[Collected data]
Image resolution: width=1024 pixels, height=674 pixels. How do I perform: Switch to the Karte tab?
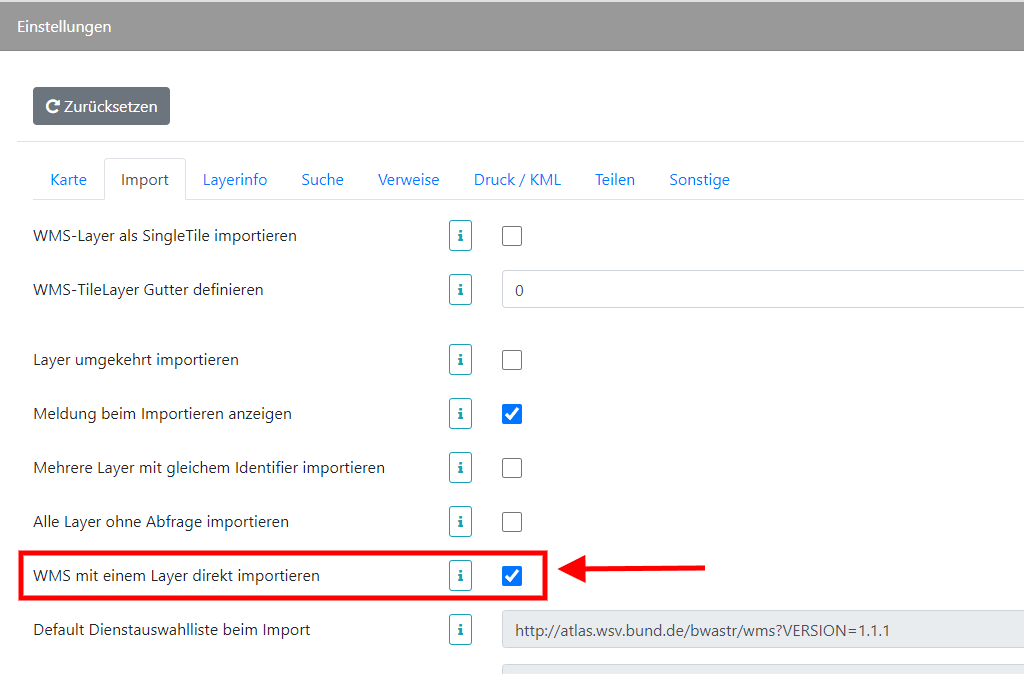[68, 179]
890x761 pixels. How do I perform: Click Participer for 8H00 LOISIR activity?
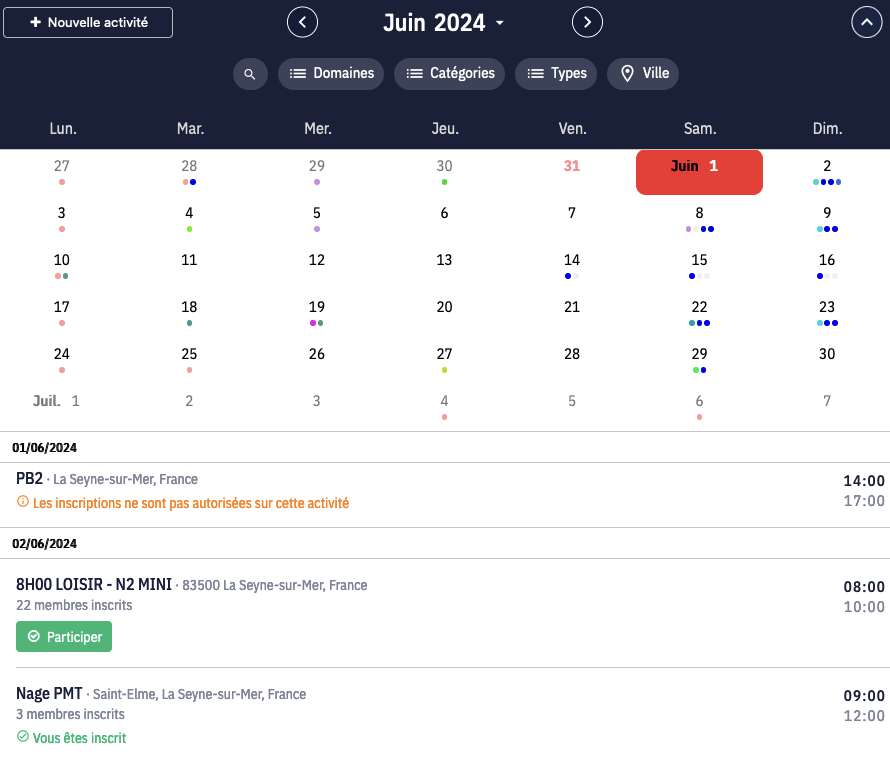64,637
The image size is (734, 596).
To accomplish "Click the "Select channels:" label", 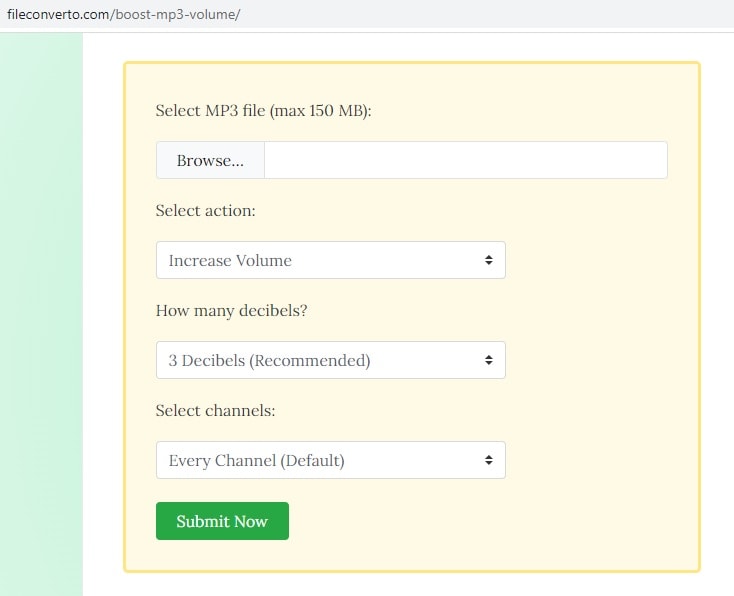I will click(215, 411).
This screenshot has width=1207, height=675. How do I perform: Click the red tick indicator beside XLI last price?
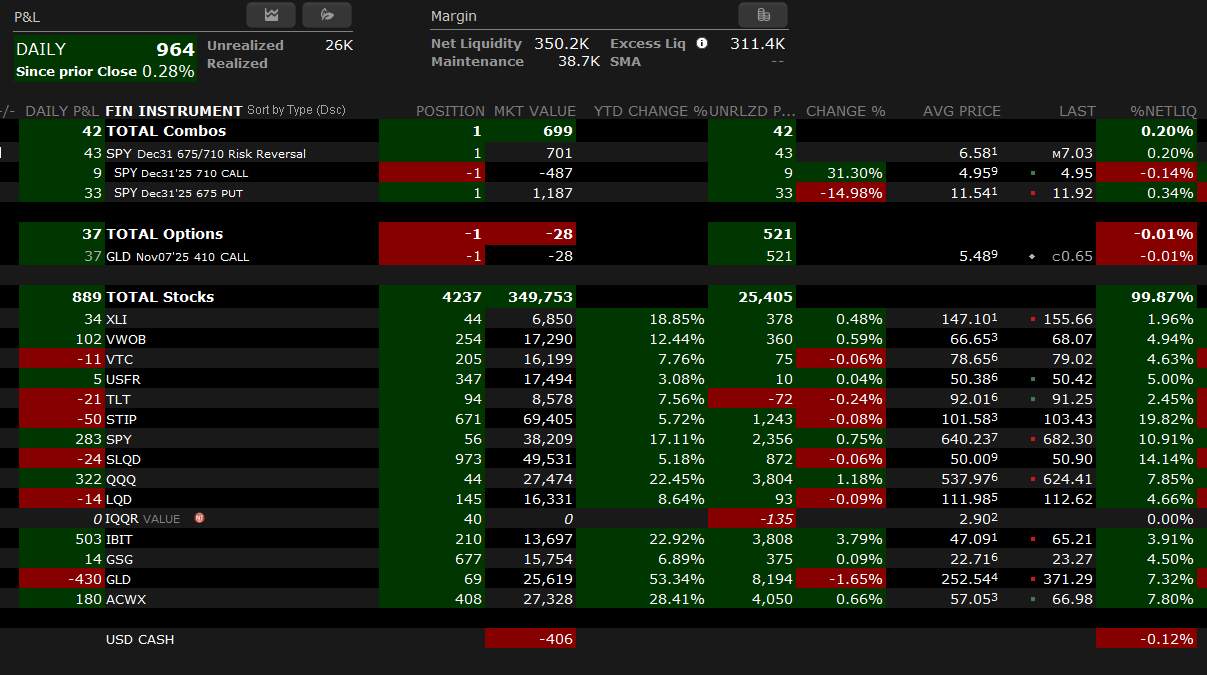pyautogui.click(x=1032, y=319)
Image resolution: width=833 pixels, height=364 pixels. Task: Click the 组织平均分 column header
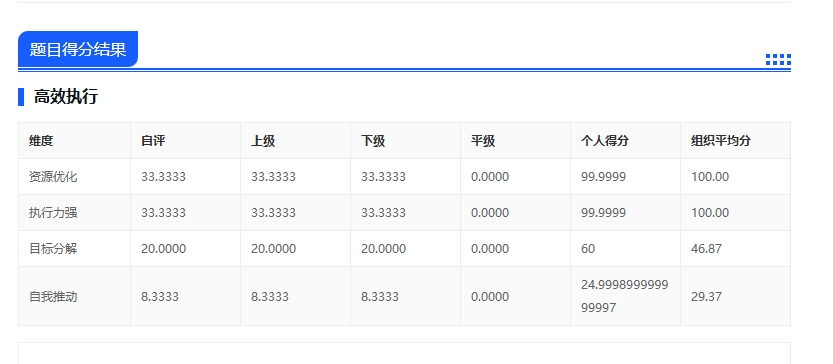(x=721, y=141)
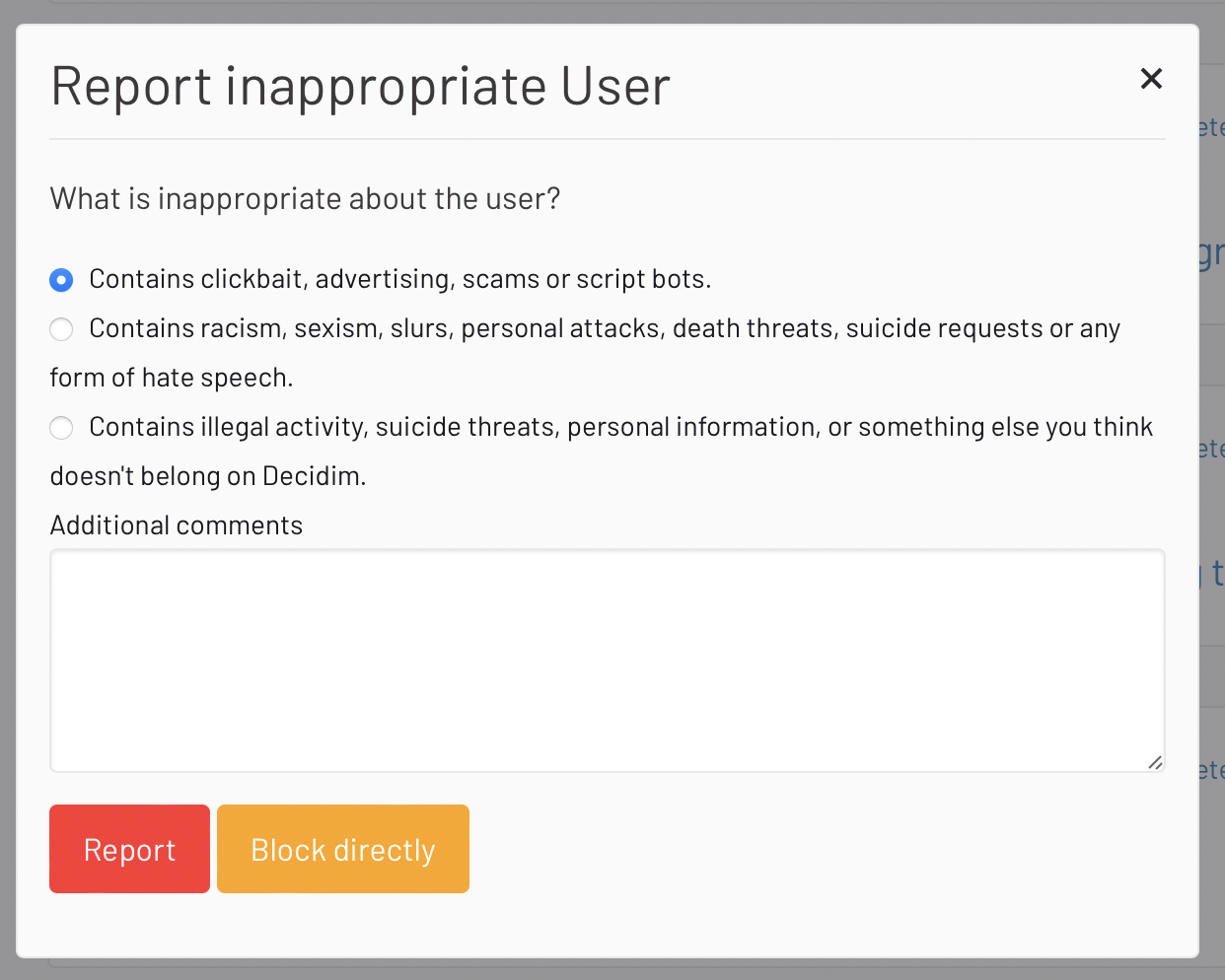Click the text area resize handle corner

1155,762
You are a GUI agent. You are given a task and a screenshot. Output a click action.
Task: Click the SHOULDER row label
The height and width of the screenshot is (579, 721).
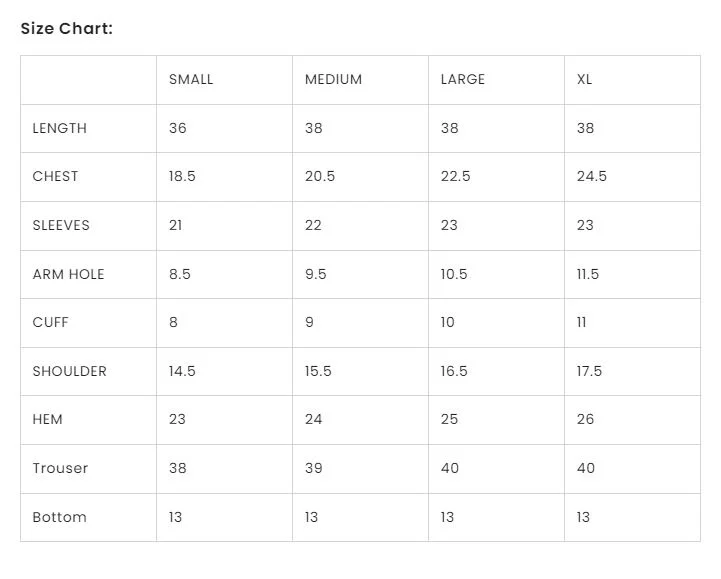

What is being asked >>
Starting at the line that holds "Image resolution: width=833", retype every line through the end of the data, both ends included. Pictures stay out of the copy.

Task answer >>
Image resolution: width=833 pixels, height=364 pixels. Task: Click the 组织平均分 column header
(x=721, y=141)
Click the text area resize handle corner

1155,762
You are a GUI agent. You are given a task and a screenshot. Output a click action.
Task: Click the SHOULDER row label
The height and width of the screenshot is (579, 721).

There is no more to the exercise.